TO DO →
Pictures are to be left out. Return exactly the lines below from the one with "Image resolution: width=1200" up to and including the one with "The width and".
***
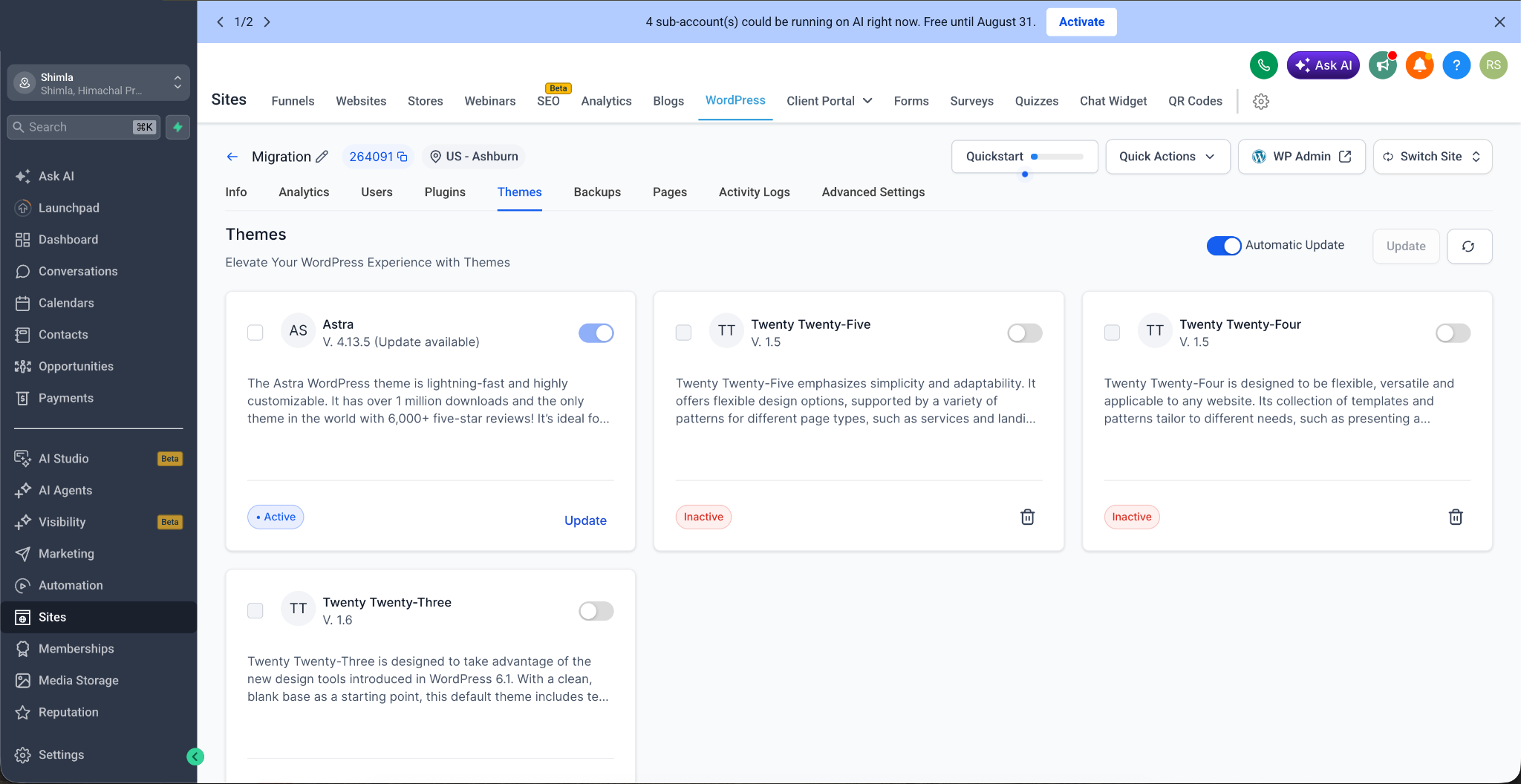Check the Astra theme checkbox

[x=255, y=333]
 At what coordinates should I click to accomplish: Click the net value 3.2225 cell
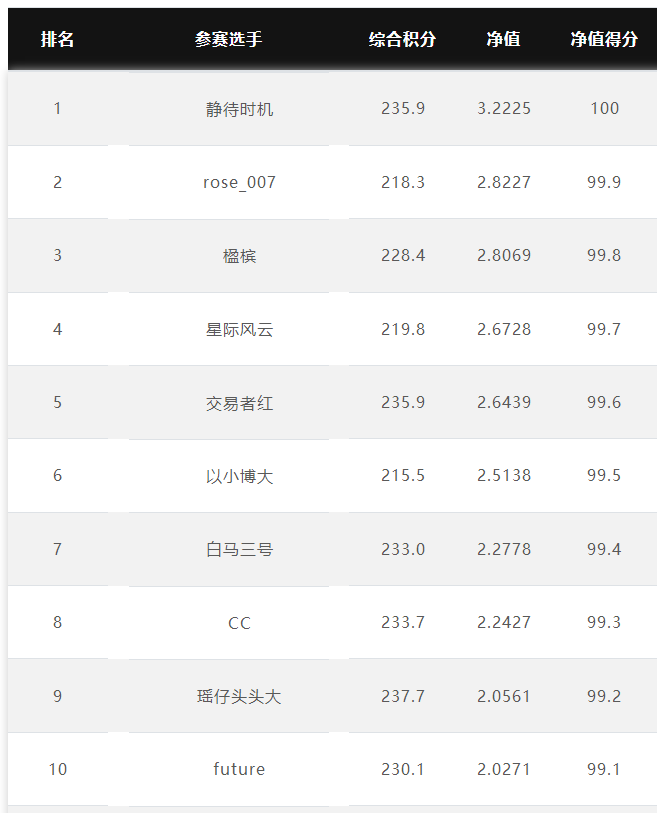point(504,108)
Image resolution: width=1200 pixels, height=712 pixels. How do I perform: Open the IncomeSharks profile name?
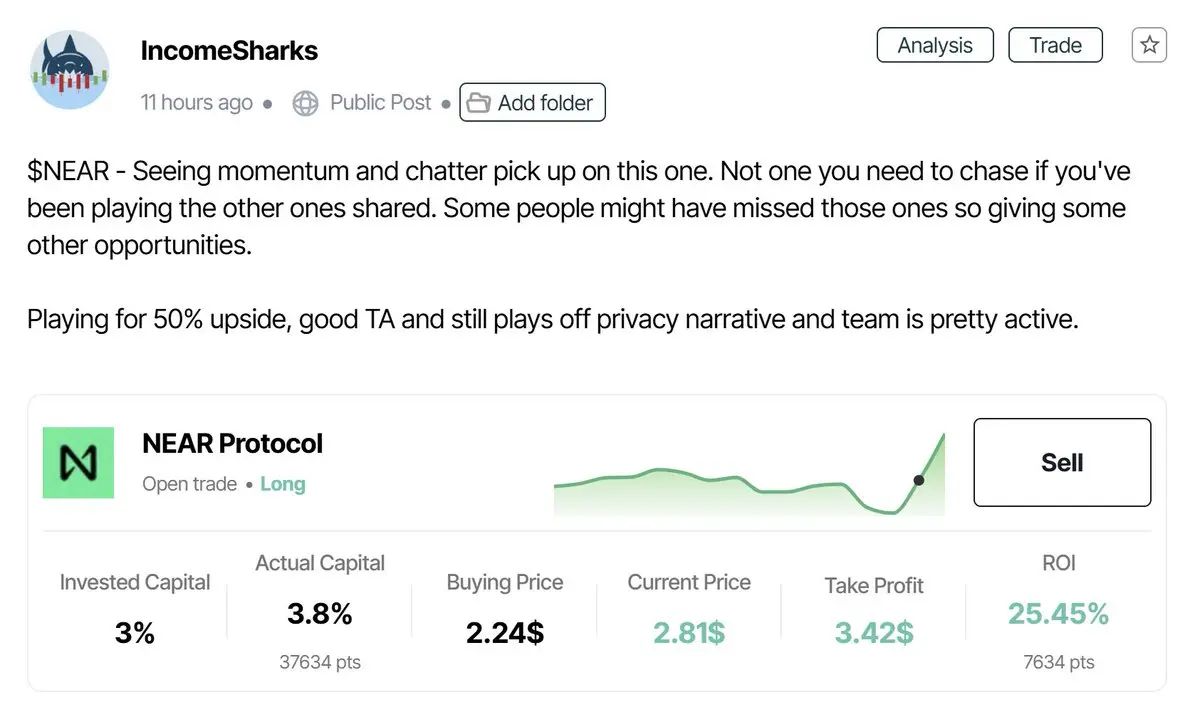click(229, 50)
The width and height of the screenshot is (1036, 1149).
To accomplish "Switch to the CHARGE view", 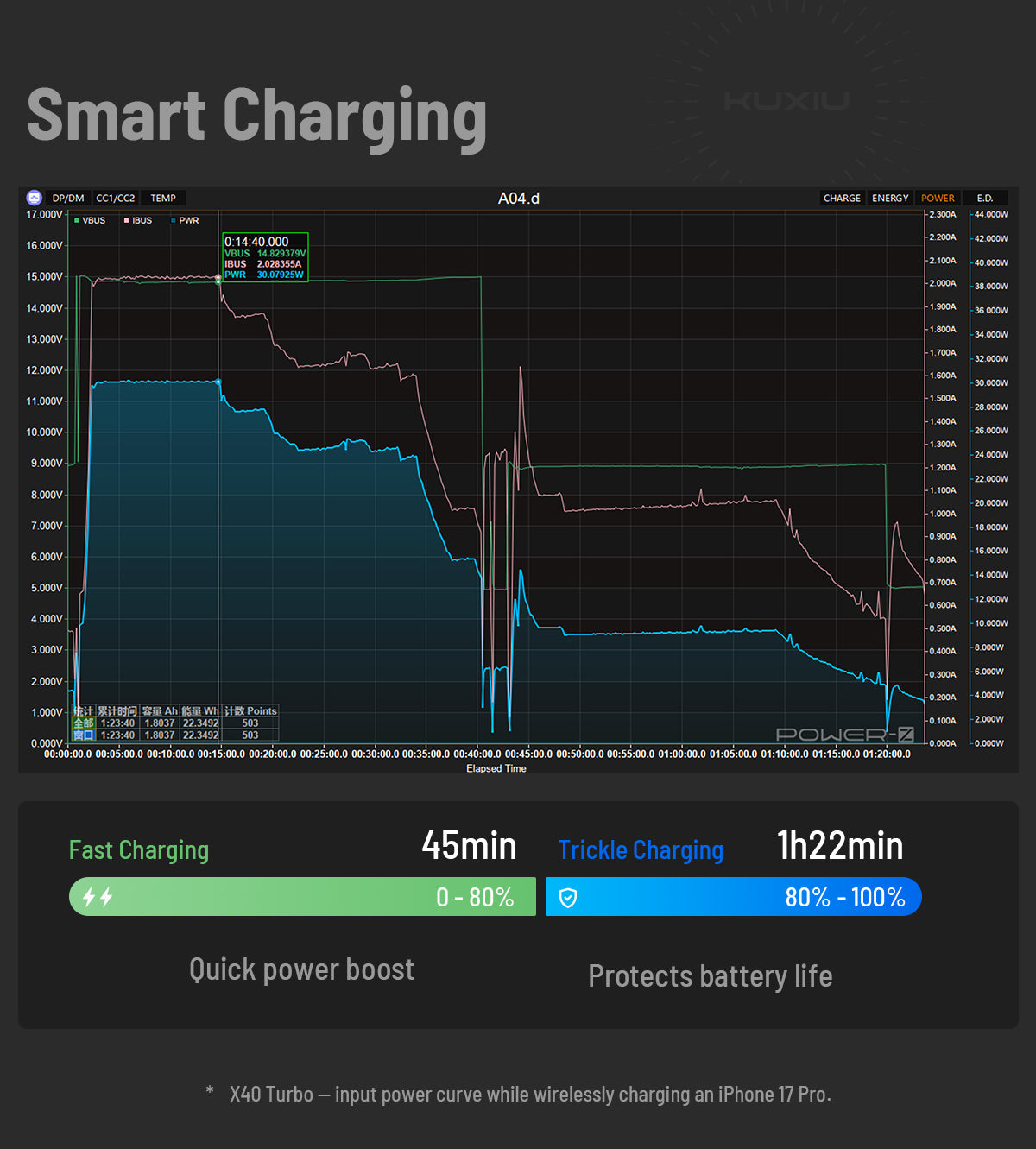I will [x=842, y=199].
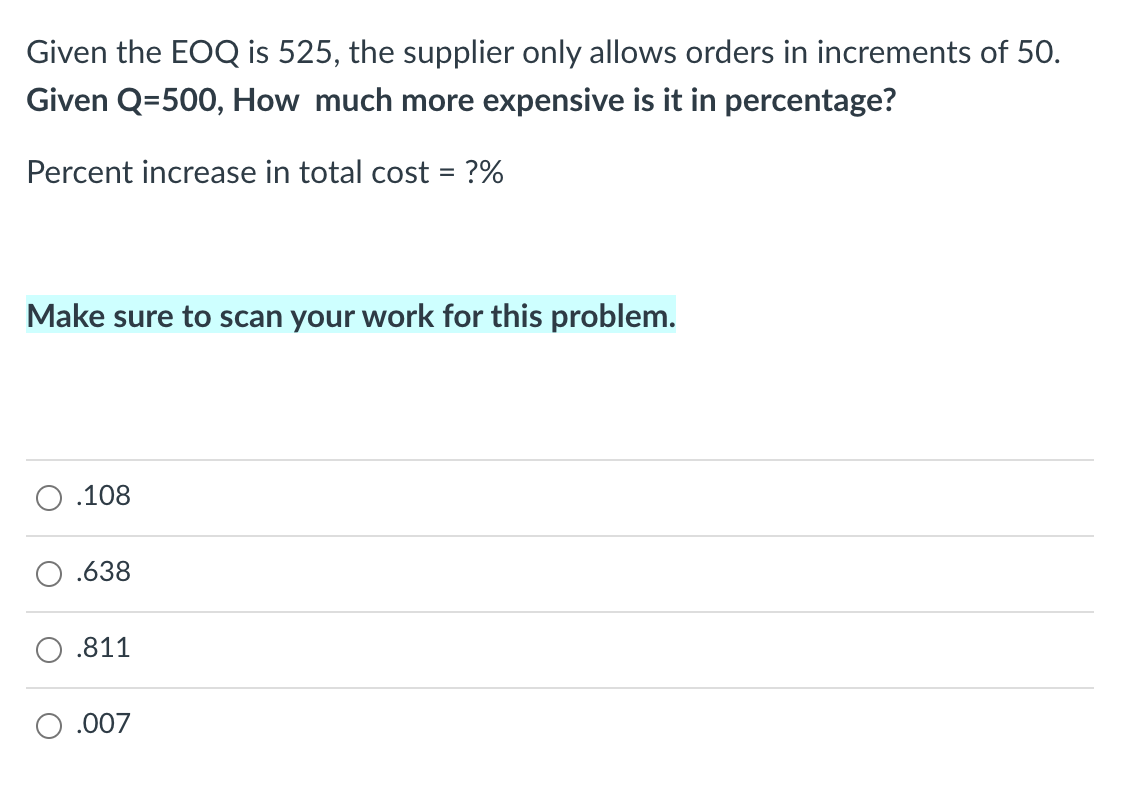This screenshot has width=1121, height=801.
Task: Click the bold Q=500 question line
Action: 460,100
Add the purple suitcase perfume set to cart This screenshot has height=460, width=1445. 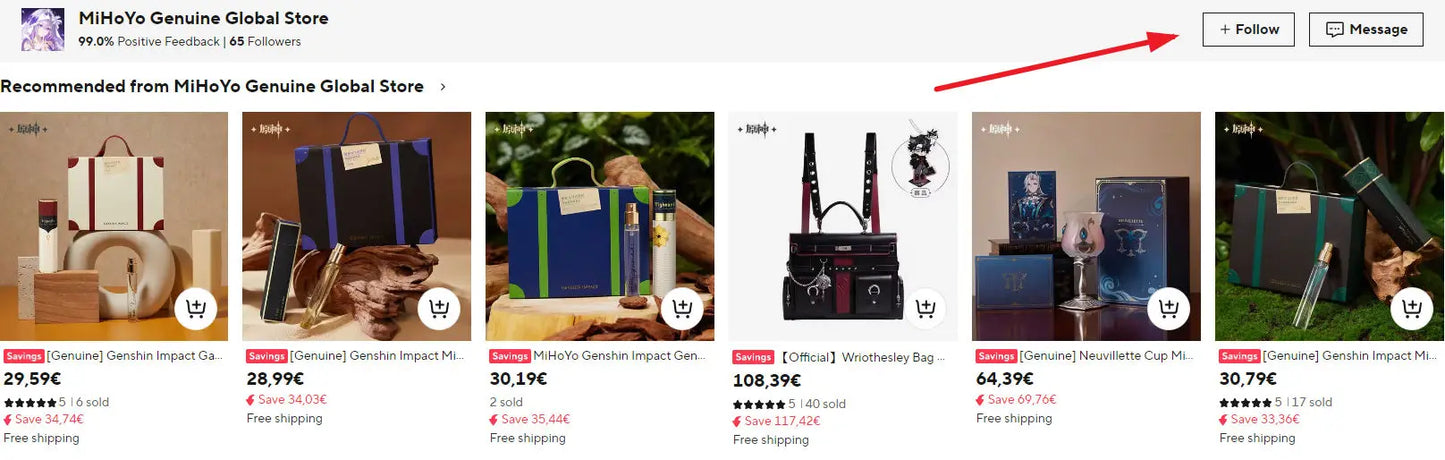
***
ANSWER TO THE PROBLEM →
Image resolution: width=1200 pixels, height=712 pixels. How do I perform: Open the IncomeSharks profile name?
click(229, 50)
The width and height of the screenshot is (1036, 1149).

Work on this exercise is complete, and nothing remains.